### THE DATA

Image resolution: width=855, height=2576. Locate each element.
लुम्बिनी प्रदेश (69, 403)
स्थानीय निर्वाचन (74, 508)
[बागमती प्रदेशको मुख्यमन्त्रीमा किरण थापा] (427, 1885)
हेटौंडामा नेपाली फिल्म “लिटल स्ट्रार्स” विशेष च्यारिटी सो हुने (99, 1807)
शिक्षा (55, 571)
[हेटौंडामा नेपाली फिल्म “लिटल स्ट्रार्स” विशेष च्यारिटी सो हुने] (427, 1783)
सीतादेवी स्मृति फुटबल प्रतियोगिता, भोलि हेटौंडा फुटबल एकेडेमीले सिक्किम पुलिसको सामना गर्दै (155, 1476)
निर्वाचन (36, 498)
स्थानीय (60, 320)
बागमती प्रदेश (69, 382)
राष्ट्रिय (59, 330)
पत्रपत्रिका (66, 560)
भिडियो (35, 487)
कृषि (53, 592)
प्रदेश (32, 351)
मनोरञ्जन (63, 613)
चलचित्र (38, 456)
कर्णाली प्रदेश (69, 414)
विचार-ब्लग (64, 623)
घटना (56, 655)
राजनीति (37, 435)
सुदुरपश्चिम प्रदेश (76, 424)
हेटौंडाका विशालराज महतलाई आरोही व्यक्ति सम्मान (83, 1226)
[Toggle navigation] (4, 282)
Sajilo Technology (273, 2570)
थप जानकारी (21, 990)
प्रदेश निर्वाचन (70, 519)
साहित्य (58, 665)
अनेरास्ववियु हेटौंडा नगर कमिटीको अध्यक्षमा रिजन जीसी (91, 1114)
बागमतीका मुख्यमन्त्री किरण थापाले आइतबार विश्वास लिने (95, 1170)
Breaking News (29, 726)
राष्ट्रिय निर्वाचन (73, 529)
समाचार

### WHAT YOU HAVE TO DO
Give back exactly the lines from the one containing "कर्णाली प्रदेश (69, 414)" through the end of the material above, and nothing else.

### OUTPUT BELOW
कर्णाली प्रदेश (69, 414)
विचार-ब्लग (64, 623)
घटना (56, 655)
राजनीति (37, 435)
सुदुरपश्चिम प्रदेश (76, 424)
हेटौंडाका विशालराज महतलाई आरोही व्यक्ति सम्मान (83, 1226)
[Toggle navigation] (4, 282)
Sajilo Technology (273, 2570)
थप जानकारी (21, 990)
प्रदेश निर्वाचन (70, 519)
साहित्य (58, 665)
अनेरास्ववियु हेटौंडा नगर कमिटीको अध्यक्षमा रिजन जीसी (91, 1114)
बागमतीका मुख्यमन्त्री किरण थापाले आइतबार विश्वास लिने (95, 1170)
Breaking News (29, 726)
राष्ट्रिय निर्वाचन (73, 529)
समाचार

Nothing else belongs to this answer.